(Bloomberg) -- Single-stock ETFs have been one of Wall Street’s hottest trades this year thanks to eye-popping returns and billions of dollars in inflows. Now, one issuer is kicking off a fee war in a bid to stand out and attract new cash.
Leverage Shares, which on Friday launched two funds offering juiced up returns on either Nvidia Corp. or Tesla Inc., in a press release touted its 0.75% charge on the two products, which are trading under the tickers NVDG and TSLG. That fee makes the pair the lowest-charging among the more than 90 such funds, according to data compiled by Todd Sohn, an ETF strategist at Strategas. Most ask for more than 1%, the data show, with an average cost of roughly 1.1%.
These types of ETFs — which use derivatives to offer enhanced or inverse returns on single companies — have been all the rage this year, with a record 45 new funds launching in 2024, compared with 32 last year and 19 the year prior, when they were first allowed to trade by regulators, the Strategas data show.
Though fee wars are one constant in the ever-evolving ETF space, they hadn’t yet hit the single-stocks corner of the market, where issuers charge more than average — thanks, in part, to their inherently more complex nature.
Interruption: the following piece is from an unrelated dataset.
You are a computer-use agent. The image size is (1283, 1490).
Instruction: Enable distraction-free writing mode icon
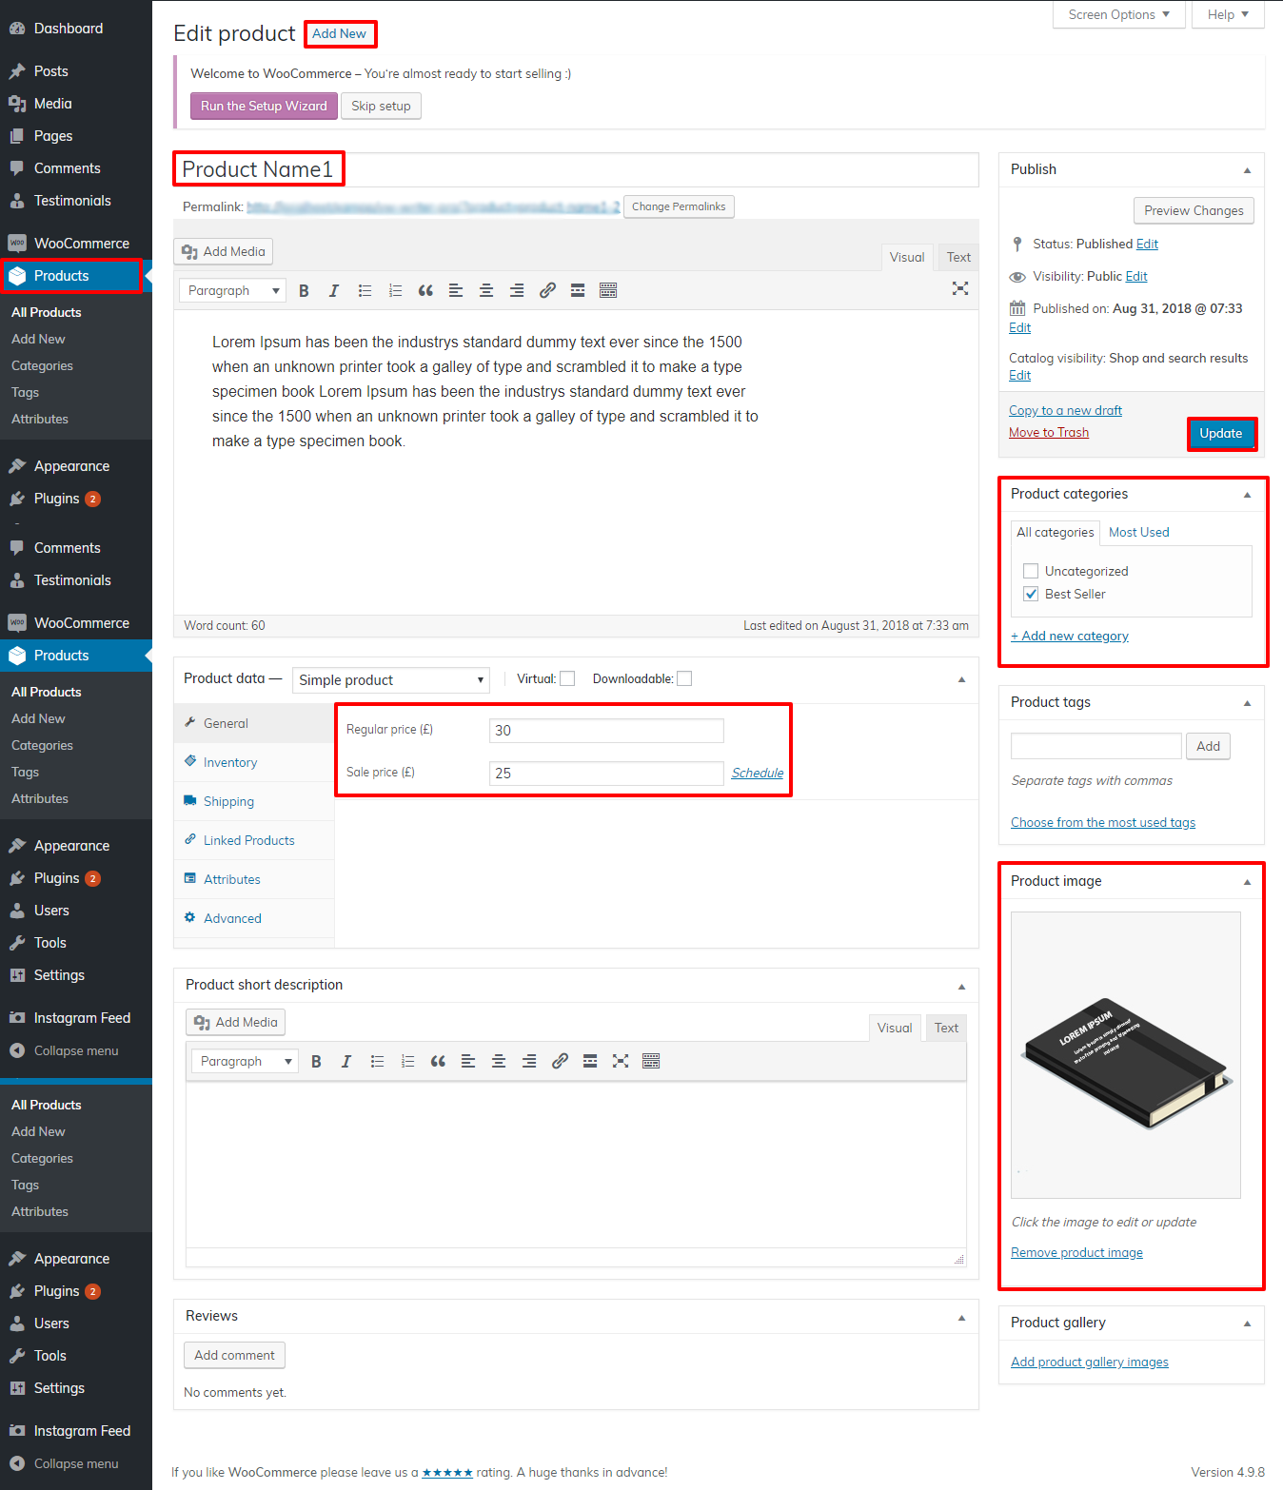[959, 289]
The average fee among the more than 3,800 US-listed ETFs is 0.5%, Bloomberg data show.
There are already nine Nvidia-based single-stock ETFs and 11 Tesla-based ones. That means the new cheaper funds will have a lot of competition to contend with, Sohn says.
“History always has a rhyme to it and now we are seeing an early attempt to bring fee compression to what is an important growth area for growing issuers: the leverage space,” he said. “The question is: do investors pay attention or would they rather stick with the established players.”